● **WHAT NEEDS TO BE DONE**: From the records below, please return each line that holds the word "Close".

────────────────

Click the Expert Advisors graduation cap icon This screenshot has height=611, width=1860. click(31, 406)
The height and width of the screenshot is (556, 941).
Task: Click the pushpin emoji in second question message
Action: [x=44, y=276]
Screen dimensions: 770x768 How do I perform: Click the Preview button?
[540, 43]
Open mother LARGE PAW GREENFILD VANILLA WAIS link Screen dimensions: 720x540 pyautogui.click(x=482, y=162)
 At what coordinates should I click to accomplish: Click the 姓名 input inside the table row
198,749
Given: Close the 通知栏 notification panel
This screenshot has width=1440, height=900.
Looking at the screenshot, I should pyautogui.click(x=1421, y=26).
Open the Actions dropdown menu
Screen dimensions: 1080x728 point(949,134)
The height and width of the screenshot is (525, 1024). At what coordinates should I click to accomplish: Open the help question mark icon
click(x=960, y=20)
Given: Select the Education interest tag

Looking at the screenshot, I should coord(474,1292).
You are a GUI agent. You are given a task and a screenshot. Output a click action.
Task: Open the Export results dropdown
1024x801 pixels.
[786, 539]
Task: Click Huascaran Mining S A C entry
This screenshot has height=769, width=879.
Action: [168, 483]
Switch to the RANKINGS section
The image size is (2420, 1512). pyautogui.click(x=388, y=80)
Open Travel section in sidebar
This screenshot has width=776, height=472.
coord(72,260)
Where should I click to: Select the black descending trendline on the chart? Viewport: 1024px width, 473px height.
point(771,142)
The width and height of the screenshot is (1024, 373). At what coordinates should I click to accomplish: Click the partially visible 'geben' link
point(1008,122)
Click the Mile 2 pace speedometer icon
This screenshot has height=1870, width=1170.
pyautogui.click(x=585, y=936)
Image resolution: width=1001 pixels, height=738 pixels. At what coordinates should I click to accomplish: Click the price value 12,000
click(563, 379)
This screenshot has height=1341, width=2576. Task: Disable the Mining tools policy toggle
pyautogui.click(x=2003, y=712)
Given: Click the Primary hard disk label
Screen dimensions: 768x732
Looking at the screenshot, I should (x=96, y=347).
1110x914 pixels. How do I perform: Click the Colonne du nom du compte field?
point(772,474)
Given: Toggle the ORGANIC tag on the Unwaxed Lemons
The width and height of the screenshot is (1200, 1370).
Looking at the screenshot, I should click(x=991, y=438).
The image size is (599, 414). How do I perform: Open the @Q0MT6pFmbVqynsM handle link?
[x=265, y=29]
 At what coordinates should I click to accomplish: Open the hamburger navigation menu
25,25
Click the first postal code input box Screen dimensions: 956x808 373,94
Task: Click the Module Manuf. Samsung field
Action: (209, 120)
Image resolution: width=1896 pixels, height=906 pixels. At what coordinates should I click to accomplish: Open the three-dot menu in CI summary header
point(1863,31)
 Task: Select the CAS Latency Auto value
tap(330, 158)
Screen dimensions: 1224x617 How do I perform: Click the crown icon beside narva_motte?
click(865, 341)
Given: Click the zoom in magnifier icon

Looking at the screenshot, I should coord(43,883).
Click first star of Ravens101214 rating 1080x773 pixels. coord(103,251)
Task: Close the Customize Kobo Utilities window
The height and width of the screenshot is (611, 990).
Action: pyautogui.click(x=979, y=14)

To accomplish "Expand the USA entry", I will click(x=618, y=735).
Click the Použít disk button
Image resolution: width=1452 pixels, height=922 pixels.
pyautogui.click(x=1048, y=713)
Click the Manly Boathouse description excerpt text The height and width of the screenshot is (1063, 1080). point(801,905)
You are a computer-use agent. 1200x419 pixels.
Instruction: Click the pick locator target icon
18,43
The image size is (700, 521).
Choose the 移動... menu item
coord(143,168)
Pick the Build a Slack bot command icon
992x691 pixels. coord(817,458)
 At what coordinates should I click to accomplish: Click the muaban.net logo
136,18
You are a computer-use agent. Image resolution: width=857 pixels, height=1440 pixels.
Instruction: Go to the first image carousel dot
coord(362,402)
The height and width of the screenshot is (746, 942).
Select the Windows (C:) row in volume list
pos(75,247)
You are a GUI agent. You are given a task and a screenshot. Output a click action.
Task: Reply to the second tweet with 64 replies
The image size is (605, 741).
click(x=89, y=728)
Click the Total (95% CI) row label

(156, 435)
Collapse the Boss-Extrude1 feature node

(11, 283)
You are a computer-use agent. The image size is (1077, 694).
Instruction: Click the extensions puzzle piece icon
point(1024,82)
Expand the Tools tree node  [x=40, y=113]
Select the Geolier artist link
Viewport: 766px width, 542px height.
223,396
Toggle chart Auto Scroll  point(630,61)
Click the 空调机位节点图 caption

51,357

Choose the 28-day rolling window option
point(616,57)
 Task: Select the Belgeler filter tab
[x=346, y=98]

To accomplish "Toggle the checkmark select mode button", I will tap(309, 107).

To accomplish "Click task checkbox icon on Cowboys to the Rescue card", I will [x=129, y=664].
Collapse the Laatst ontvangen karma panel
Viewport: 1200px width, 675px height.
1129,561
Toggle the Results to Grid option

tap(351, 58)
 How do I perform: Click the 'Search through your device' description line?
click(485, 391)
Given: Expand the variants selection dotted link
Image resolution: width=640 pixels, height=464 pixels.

────────────────

● **EXERCISE RESPONSE**:
Given: Close the 通知栏 notification panel
Task: Close the Customize Kobo Utilities window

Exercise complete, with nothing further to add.